Léon Carvalho (January 18, 1825 – December 29, 1897) was a French impresario and stage director.

Biography[edit]

Born Léon Carvaille in Port Louis, Mauritius, he came to France at an early age. He studied at the Paris Conservatory and sang as a baritone at the Opéra-Comique (1850–55), where he met the soprano Marie Caroline Miolan, whom he married in 1853.[1]

He then gave up singing and took on the direction of the Théâtre Lyrique in 1856, where he presented works by Beethoven, Mozart, Rossini, Weber, but most importantly opened his doors to new French composers turned down by the Opéra and the Opéra-Comique, such as Berlioz, Gounod, Bizet, Saint-Saëns and Delibes.

In early 1868 Carvalho started another operatic venture at the Théâtre de la Renaissance. However he was declared bankrupt on 6 May 1868, forcing him out from both theatres.[2]

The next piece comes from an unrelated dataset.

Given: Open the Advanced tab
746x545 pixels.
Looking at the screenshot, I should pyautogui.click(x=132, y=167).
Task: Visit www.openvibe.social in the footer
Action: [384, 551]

Carvalho then moved to manage the Théâtre du Vaudeville. Although the principal focus was straight plays, he revived the melodrama – a play with incidental music. He commissioned Bizet to write music for a production of Daudet’s L'Arlésienne on 1 October 1872.[3]

He became director of the Opéra-Comique in 1876, and although he promoted many new works, his choice of repertory became somewhat conservative, emphasising the traditional French repertoire. However, he also produced the premieres of Les Contes d'Hoffmann, Lakmé, Manon and Le roi malgré lui, and in his second tenure from 1891 Le Reve and L'attaque du moulin.[4] Carvalho also brought Carmen back to the Opera-Comique in 1883, firstly in an expurgated version, and then with the creator of the title-role, Galli-Marié, and some of the more earthy elements restored.

In 1884 he prepared to bring Lohengrin to the Parisian stage, visiting Vienna to study a production there, but was eventually forced by a virulent press campaign to abandon his plan in early 1886.[4]

After the burning of the Salle Favart in 1887, which caused the death of 84 persons, he was held responsible,[2] condemned for negligence and imprisoned. However, after an appeal he was acquitted, and reinstated as director of the theatre in 1891, where he continued promoting new talent.

His extravagant nature, both personal and in his work as an impresario, led to debt and a succession of bankruptcies.[2]

References[edit]

  1. ^ Huebner S. Léon Carvalho. In Sadie, S: The New Grove Dictionary of Opera. London & New York, Macmillan, 1997.
  2. ^ a b c Walsh TJ. Second Empire Opera – The Théâtre-Lyrique Paris 1851-1870. John Calder Ltd, London, 1981.
  3. ^ Dean W. Bizet. London, J M Dent & Sons, 1978.
  4. ^ a b Huebner S. French Opera at the Fin de Siecle. Oxford University Press, Oxford, 1999.